▶ **Task directions**: Each line of the material below should be retyped precisely as it appears.

▶ **Input data**:
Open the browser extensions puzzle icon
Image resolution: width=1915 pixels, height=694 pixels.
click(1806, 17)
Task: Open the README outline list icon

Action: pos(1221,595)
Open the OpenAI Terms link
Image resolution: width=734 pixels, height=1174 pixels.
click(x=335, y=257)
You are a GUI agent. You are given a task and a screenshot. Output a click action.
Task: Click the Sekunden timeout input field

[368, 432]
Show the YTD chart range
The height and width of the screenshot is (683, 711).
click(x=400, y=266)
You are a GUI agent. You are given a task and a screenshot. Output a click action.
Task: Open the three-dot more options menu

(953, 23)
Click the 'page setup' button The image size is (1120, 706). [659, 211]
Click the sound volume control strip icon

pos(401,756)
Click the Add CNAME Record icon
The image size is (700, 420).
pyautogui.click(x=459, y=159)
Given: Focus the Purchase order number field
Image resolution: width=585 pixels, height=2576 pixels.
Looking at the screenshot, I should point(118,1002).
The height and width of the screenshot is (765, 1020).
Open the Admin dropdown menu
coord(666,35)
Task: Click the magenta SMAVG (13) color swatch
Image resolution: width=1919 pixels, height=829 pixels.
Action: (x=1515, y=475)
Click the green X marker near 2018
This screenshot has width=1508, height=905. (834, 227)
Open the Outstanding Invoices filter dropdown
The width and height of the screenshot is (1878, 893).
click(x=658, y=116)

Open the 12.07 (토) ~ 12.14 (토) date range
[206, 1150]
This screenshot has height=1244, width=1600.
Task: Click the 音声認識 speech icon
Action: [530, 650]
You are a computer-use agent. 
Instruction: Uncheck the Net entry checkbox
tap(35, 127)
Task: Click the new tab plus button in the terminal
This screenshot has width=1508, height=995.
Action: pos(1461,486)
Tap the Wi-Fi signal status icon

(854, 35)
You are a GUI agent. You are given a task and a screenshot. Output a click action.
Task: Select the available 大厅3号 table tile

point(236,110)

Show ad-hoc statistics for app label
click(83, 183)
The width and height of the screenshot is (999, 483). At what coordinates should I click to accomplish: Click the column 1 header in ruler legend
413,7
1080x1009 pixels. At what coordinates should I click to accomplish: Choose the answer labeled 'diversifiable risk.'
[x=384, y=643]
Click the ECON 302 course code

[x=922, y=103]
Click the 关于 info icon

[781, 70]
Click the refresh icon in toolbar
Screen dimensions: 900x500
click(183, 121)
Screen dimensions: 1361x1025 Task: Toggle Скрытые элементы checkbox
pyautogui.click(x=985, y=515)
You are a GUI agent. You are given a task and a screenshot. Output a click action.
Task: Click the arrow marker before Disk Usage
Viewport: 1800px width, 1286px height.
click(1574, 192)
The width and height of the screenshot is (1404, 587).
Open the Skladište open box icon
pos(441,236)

▶ **Worked solution**:
Open the browser extensions puzzle icon
Image resolution: width=1915 pixels, height=694 pixels.
click(1806, 17)
Task: Open the README outline list icon

Action: pos(1221,595)
Open the OpenAI Terms link
Image resolution: width=734 pixels, height=1174 pixels.
click(x=335, y=257)
You are a GUI agent. You are given a task and a screenshot. Output a click action.
Task: Click the Sekunden timeout input field

[368, 432]
Show the YTD chart range
The height and width of the screenshot is (683, 711).
click(x=400, y=266)
You are a GUI agent. You are given a task and a screenshot. Output a click action.
Task: Open the three-dot more options menu

(953, 23)
Click the 'page setup' button The image size is (1120, 706). [659, 211]
Click the sound volume control strip icon

pos(401,756)
Click the Add CNAME Record icon
The image size is (700, 420).
pyautogui.click(x=459, y=159)
Given: Focus the Purchase order number field
Image resolution: width=585 pixels, height=2576 pixels.
Looking at the screenshot, I should point(118,1002).
The height and width of the screenshot is (765, 1020).
Open the Admin dropdown menu
coord(666,35)
Task: Click the magenta SMAVG (13) color swatch
Image resolution: width=1919 pixels, height=829 pixels.
Action: (x=1515, y=475)
Click the green X marker near 2018
This screenshot has width=1508, height=905. (834, 227)
Open the Outstanding Invoices filter dropdown
The width and height of the screenshot is (1878, 893).
click(x=658, y=116)

Open the 12.07 (토) ~ 12.14 (토) date range
[206, 1150]
This screenshot has height=1244, width=1600.
Task: Click the 音声認識 speech icon
Action: [530, 650]
You are a computer-use agent. 
Instruction: Uncheck the Net entry checkbox
tap(35, 127)
Task: Click the new tab plus button in the terminal
This screenshot has width=1508, height=995.
Action: pos(1461,486)
Tap the Wi-Fi signal status icon

(854, 35)
You are a GUI agent. You are given a task and a screenshot. Output a click action.
Task: Select the available 大厅3号 table tile

point(236,110)

Show ad-hoc statistics for app label
click(83, 183)
The width and height of the screenshot is (999, 483). At what coordinates should I click to accomplish: Click the column 1 header in ruler legend
413,7
1080x1009 pixels. At what coordinates should I click to accomplish: Choose the answer labeled 'diversifiable risk.'
[x=384, y=643]
Click the ECON 302 course code

[x=922, y=103]
Click the 关于 info icon

[781, 70]
Click the refresh icon in toolbar
Screen dimensions: 900x500
click(183, 121)
Screen dimensions: 1361x1025 Task: Toggle Скрытые элементы checkbox
pyautogui.click(x=985, y=515)
You are a GUI agent. You are given a task and a screenshot. Output a click action.
Task: Click the arrow marker before Disk Usage
Viewport: 1800px width, 1286px height.
click(1574, 192)
The width and height of the screenshot is (1404, 587).
Open the Skladište open box icon
pos(441,236)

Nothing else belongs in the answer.